In the folio text, the version that appeared in the 1623 collection of Shakespeare’s plays, Horatio’s lines are absorbed by a ‘Gentleman.’ He is still there, though, and speaks only once—this time, sounding Gertrude’s former note of caution that maybe it would be best to speak to Ophelia, lest rumors spread. The same closing line—“Let her come in”—takes on two very different tones in two different mouths: a command from a queen, and a humble suggestion.

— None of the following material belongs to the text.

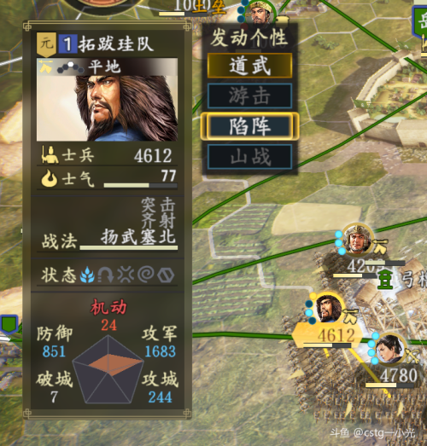Click the 元 faction badge
Image resolution: width=427 pixels, height=446 pixels.
(46, 44)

You’ve perhaps heard of the ‘Bad Quarto’ of Hamlet, the 1603 printing of the play that feels half-remembered, shortened and strange. The scenes are more or less there, and the sense of the lines, but their precise poetry is not. This version is generally rejected wholesale, with the occasional exception of the scene that Horatio and Gertrude share—not discussing Ophelia, but Hamlet, and the news Horatio has received that Hamlet is safe and bound for Denmark once more. Gertrude offers much more unequivocal support of her son than she ever musters in the more commonly accepted texts, and makes Horatio the messenger of her well-wishes.
In every version, Horatio carries someone’s confidence: the pleas of Ophelia to speak to the Queen, or the Queen’s quiet counselor when she hears of Ophelia’s madness, or the bearer of Hamlet’s news and the Queen’s words of love to him in return.

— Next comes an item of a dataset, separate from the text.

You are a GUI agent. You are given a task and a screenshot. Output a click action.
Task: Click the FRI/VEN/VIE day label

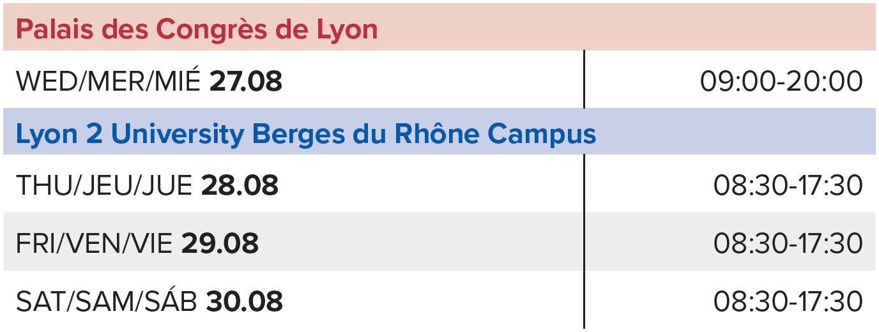click(x=94, y=243)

Educated but unimportant, loyal but unaligned, he is Denmark’s secretary: a person set apart, a person who oversees secrets.
‘Tell my story’
Shakespeare knows that the people who experience great events are rarely the best ones to narrate them (assuming they’ve survived). Horatio’s in-and-out/both-and-neither position is at the last in service of his role as the teller of Hamlet’s story, the only other person who has seen and understood (nearly) everything that happened.

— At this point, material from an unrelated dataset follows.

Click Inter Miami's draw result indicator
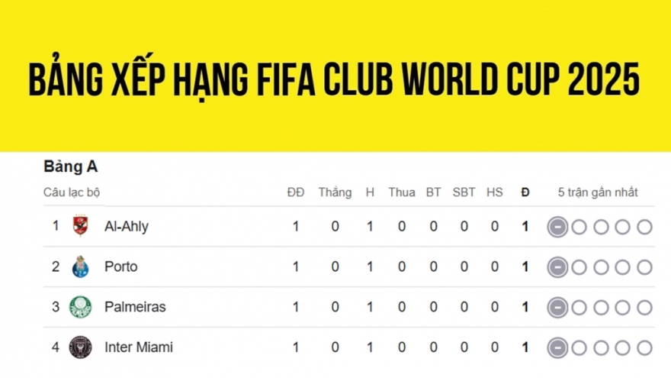Image resolution: width=671 pixels, height=378 pixels. (557, 347)
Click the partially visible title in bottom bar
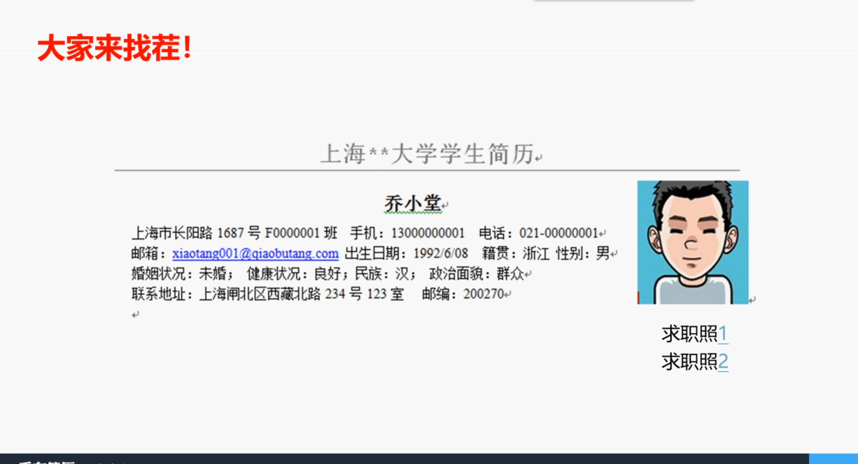 [x=47, y=461]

I had a professor who loved to describe the first time she saw a production that killed Horatio at the end. ‘Bid the soldiers shoot’ in honor of Hamlet, says the Norwegian Prince Fortinbras, who has led his conquering army into Denmark—and they shoot Horatio! Brilliant! (she said). But to me, this betrays what the play is and what Horatio is for in pursuit of cheap shocks. Horatio is everyone’s friend, of course it would be a final stab to an audience’s heart to kill him.
But he has a job to do, the job he has existed in anticipation of doing for the entire play. Hamlet has been from the start a play about secrets: who killed the old king, what Hamlet is doing and what he knows, who is on Hamlet’s side and who is not. Conditioned by the age of the gritty reboot, where prestige is conferred by violence, perhaps means we are compelled by a realistic ending of even more slaughter, this time cold and political instead of melodramatic and personal. But Horatio exists to make that impossible. All the secrets are known, and there is someone alive who remembers them.
If he wasn’t from Denmark at first, he is indelibly of Denmark now, the only bearer of its recent history, the person who knows how to speak to—and now, for—ghosts.
After my initial reading, I always imagined Horatio as the narrator of the tale. In my mind, he's got Morgan Freeman's voice, ready to narrate the events in voiceover when needed. I envision him on stage, all the time, watching, and recording to retell his version of the story as we see it unfold.
To be fair, this reading really doesn't work, but I can't "unsee" it - especially since it'd be the perfect role for the writer/director Mr. Shakeys to take on himself during production in the Globe.